#### THE PROBLEM:
Starting at the line containing "Series (13, 79)" and ending with the last of the records below, rewrite those lines with "pandas.DataFrame" changed to "pd.DataFrame" everywhere it appears, keeping everything else the same.

━━━━━ SOURCE RECORDS

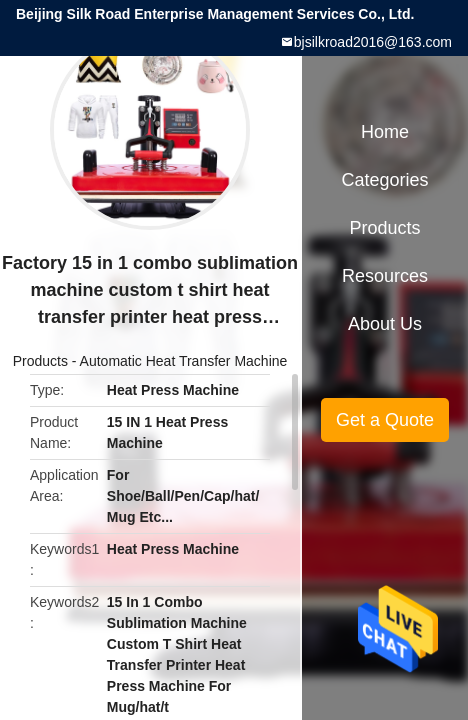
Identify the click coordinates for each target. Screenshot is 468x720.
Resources (385, 276)
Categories (384, 180)
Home (385, 132)
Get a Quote (385, 420)
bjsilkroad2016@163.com (373, 42)
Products (40, 361)
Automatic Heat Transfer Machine (184, 361)
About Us (385, 324)
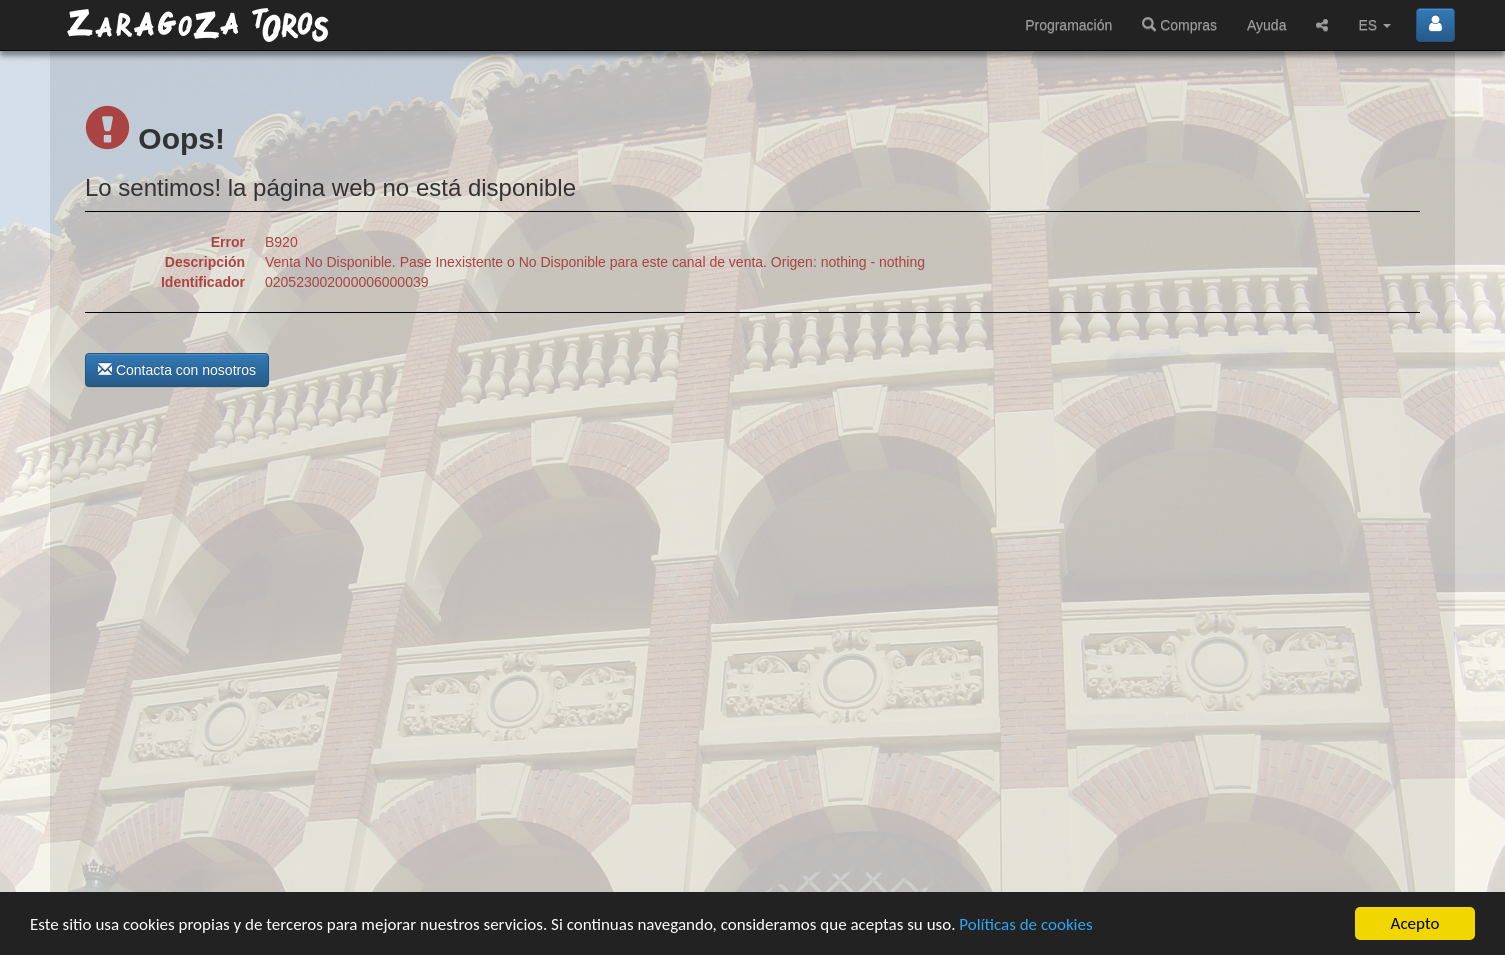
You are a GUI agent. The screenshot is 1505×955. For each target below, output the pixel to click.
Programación (1068, 25)
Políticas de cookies (1025, 924)
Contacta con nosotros (177, 370)
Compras (1179, 25)
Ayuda (1266, 25)
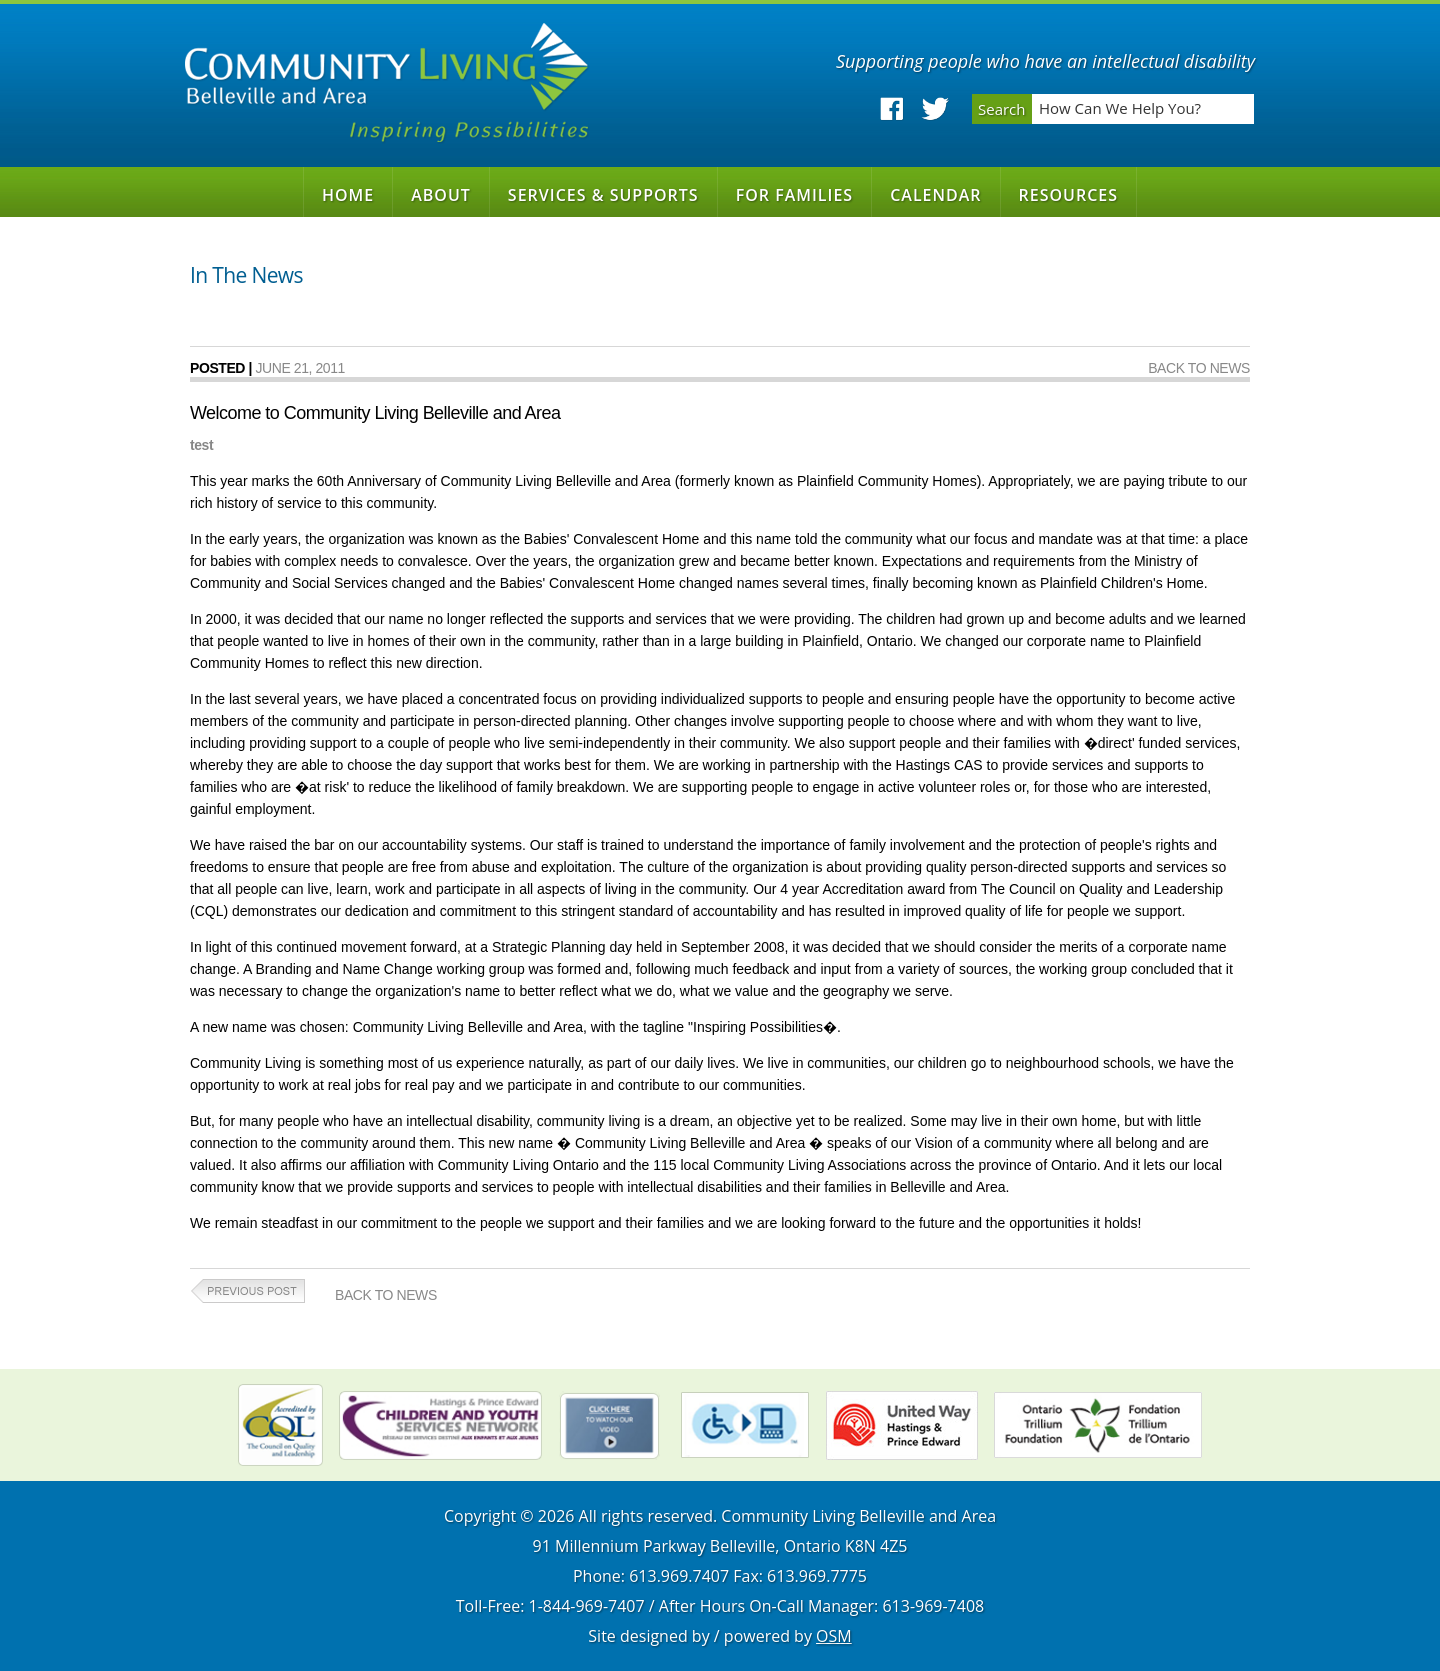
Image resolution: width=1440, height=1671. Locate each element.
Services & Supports (603, 195)
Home (348, 195)
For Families (795, 195)
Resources (1069, 195)
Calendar (935, 195)
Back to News (1199, 368)
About (441, 195)
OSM (834, 1636)
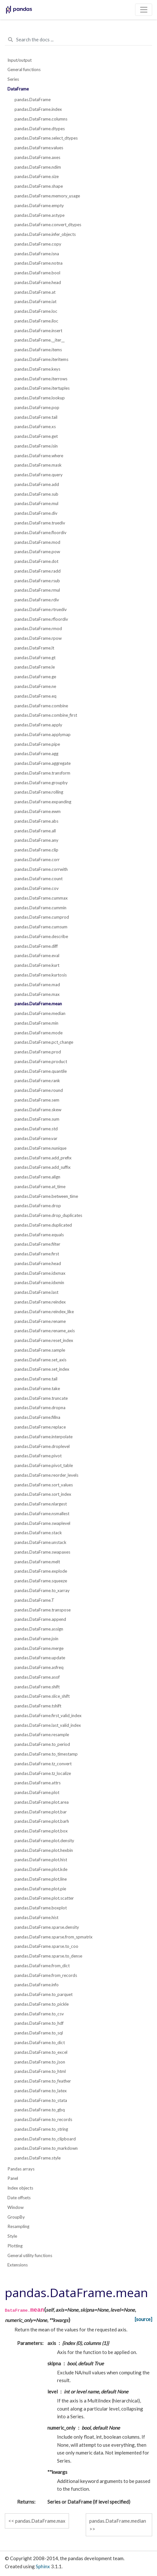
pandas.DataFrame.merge (39, 1648)
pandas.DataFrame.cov (37, 888)
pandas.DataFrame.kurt (37, 965)
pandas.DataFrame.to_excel (41, 2052)
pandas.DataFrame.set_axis (40, 1359)
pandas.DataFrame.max (37, 994)
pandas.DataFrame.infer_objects (45, 234)
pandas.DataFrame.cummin (40, 907)
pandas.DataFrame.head (38, 282)
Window (15, 2207)
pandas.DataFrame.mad (37, 984)
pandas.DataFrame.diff (36, 946)
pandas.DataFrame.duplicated (43, 1225)
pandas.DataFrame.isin (36, 446)
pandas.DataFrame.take (37, 1388)
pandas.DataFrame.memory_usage (47, 195)
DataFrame (18, 88)
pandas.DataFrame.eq (35, 696)
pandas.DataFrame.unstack (40, 1542)
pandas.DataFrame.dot (36, 561)
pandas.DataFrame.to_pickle (42, 2004)
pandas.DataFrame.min (36, 1023)
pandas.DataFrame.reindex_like (44, 1311)
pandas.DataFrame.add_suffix (43, 1167)
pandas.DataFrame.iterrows (41, 378)
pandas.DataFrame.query (39, 474)
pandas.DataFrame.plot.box (41, 1830)
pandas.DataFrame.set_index (42, 1369)
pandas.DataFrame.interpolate (44, 1436)
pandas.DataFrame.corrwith (41, 869)
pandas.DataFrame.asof (37, 1677)
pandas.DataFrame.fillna (37, 1417)
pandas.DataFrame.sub (36, 494)
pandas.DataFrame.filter (37, 1244)
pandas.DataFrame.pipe (37, 744)
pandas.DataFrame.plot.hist (41, 1859)
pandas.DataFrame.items (38, 349)
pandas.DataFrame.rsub (37, 580)
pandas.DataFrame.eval (37, 955)
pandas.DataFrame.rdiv (37, 599)
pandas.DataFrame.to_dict (40, 2042)
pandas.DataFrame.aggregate (43, 763)
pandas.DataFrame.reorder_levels (46, 1475)
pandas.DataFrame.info (37, 1984)
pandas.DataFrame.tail (36, 417)
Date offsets (19, 2197)
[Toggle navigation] (143, 10)
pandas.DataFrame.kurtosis (41, 974)
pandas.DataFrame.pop (37, 407)
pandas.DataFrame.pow (37, 551)
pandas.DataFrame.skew (38, 1109)
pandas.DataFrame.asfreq (39, 1667)
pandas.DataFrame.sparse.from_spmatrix (54, 1936)
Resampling (18, 2226)
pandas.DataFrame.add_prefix (43, 1157)
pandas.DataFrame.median (40, 1013)
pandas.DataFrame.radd (38, 571)
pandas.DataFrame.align (37, 1176)
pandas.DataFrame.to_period (42, 1744)
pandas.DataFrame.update (40, 1657)
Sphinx (43, 2566)
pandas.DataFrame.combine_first (46, 715)
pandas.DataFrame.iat (35, 301)
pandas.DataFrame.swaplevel (42, 1523)
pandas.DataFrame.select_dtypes (46, 138)
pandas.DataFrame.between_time (46, 1196)
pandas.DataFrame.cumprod (42, 917)
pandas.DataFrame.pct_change (44, 1042)
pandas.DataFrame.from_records (46, 1975)
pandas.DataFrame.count (39, 878)
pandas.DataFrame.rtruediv (41, 609)
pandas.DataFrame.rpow (38, 638)
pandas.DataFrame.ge (35, 676)
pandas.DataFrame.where (39, 455)
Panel (12, 2178)
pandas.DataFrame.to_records (43, 2119)
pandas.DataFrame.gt (35, 657)
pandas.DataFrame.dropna (40, 1407)
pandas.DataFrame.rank (37, 1080)
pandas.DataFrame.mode (39, 1032)
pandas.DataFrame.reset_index (44, 1340)
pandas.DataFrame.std (36, 1128)
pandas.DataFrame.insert (38, 330)
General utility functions (29, 2255)
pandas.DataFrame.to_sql (39, 2032)
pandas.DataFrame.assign (39, 1628)
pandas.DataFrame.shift (37, 1686)
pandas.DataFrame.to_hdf (39, 2023)
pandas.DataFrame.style (38, 2157)
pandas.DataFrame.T (34, 1600)
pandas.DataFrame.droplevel (42, 1446)
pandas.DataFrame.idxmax (40, 1273)
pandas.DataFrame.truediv (40, 522)
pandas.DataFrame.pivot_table (44, 1465)
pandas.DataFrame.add (37, 484)
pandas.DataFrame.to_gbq (40, 2109)
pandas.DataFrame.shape (39, 186)
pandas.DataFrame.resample (42, 1734)
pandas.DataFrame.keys (37, 369)
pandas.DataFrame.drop (38, 1205)
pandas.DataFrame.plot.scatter (44, 1898)
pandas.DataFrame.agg (36, 753)
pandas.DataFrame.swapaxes (42, 1552)
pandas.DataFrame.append (40, 1619)
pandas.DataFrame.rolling (39, 792)
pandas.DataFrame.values (39, 147)
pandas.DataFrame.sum (37, 1119)
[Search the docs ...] (78, 40)
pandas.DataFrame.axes (37, 157)
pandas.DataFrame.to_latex (41, 2090)
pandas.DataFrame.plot (37, 1792)
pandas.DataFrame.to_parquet (44, 1994)
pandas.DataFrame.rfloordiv (41, 619)
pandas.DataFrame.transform (42, 773)
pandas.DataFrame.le (35, 667)
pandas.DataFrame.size (37, 176)
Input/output (19, 60)
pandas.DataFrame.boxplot (41, 1907)
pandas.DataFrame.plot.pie (40, 1888)
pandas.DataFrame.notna (39, 263)
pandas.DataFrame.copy (38, 244)
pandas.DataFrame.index (38, 109)
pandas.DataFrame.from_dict (42, 1965)
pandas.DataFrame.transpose (43, 1609)
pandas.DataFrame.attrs (38, 1782)
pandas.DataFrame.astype (39, 215)
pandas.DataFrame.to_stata (41, 2100)
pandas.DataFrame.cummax (41, 898)
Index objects (20, 2188)
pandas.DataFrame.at (35, 292)
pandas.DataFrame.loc (36, 311)
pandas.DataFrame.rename (40, 1321)
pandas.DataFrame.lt (34, 647)
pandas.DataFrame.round (39, 1090)
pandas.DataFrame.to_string (41, 2129)
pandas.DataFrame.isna (37, 253)
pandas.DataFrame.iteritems (41, 359)
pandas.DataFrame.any (36, 840)
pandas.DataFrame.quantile (41, 1071)
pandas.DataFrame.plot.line (41, 1879)
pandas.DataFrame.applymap (43, 734)
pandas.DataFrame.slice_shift (42, 1696)
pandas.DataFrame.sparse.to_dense (48, 1955)
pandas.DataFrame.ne (35, 686)
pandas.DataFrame (33, 99)
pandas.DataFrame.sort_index (43, 1494)
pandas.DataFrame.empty (39, 205)
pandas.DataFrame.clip (36, 849)
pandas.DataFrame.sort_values (44, 1484)
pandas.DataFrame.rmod (38, 628)
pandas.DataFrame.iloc (36, 320)
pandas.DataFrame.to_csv (39, 2013)
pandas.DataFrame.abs (36, 821)
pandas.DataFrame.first (37, 1253)
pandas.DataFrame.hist (36, 1917)
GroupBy (16, 2217)
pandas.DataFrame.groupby (41, 782)
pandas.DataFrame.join (36, 1638)
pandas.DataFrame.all (35, 830)
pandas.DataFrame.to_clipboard (45, 2138)
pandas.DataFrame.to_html (40, 2071)
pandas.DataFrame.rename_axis (45, 1330)
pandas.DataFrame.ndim (38, 167)
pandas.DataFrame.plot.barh (42, 1821)
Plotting (15, 2245)
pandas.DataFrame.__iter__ (39, 340)
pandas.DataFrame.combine (41, 705)
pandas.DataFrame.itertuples (42, 388)
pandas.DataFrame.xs (35, 426)
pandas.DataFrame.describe (41, 936)
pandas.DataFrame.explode (41, 1571)
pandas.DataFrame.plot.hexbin (44, 1850)
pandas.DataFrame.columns (41, 118)
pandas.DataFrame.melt (37, 1561)
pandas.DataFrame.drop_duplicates (48, 1215)
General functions (24, 69)
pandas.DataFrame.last (36, 1292)
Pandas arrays (20, 2168)
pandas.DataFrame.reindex (40, 1301)
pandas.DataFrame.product (41, 1061)
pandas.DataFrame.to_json (40, 2061)
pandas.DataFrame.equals (39, 1234)
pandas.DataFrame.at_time (40, 1186)
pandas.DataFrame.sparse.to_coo (46, 1946)
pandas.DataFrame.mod (37, 542)
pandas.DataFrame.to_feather (43, 2081)
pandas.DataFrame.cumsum (41, 926)
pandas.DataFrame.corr (37, 859)
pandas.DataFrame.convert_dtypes (48, 224)
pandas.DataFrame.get (36, 436)
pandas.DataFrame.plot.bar (41, 1811)
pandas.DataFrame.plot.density (44, 1840)
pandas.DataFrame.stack (38, 1532)
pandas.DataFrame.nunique (40, 1148)
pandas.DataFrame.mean (38, 1003)
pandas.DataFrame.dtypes (40, 128)
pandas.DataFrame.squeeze (41, 1580)
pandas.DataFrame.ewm (38, 811)
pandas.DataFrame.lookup (40, 397)
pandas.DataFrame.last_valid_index (48, 1725)
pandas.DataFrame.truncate (41, 1398)
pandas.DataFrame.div (36, 513)
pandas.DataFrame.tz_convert (43, 1763)
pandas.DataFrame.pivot (38, 1455)
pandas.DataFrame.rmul (37, 590)
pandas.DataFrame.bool (37, 272)
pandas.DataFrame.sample (40, 1350)
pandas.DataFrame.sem (37, 1100)
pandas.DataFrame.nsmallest (42, 1513)
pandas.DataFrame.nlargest (41, 1503)
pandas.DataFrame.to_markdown (46, 2148)
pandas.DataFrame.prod (38, 1051)
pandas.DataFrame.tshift (38, 1705)
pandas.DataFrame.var (36, 1138)
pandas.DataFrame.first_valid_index (48, 1715)
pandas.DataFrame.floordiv (40, 532)
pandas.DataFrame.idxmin (39, 1282)
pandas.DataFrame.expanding (43, 801)
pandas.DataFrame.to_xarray (42, 1590)
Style (12, 2236)
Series (13, 79)
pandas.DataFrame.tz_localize (43, 1773)
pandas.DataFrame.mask (38, 465)
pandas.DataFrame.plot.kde (41, 1869)
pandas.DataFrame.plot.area (42, 1802)
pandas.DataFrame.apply (38, 724)
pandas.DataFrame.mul (36, 503)
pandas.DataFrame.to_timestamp (46, 1754)
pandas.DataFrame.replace (40, 1427)
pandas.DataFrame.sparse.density (47, 1927)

━━━━━━━━━━

#### ANSWER TO THIS PROBLEM:
Series (13, 79)
pd.DataFrame.tz_localize (43, 1773)
pd.DataFrame.mask (38, 465)
pd.DataFrame.plot.kde (41, 1869)
pd.DataFrame.plot.area (42, 1802)
pd.DataFrame.apply (38, 724)
pd.DataFrame.mul (36, 503)
pd.DataFrame.to_timestamp (46, 1754)
pd.DataFrame.replace (40, 1427)
pd.DataFrame.sparse.density (47, 1927)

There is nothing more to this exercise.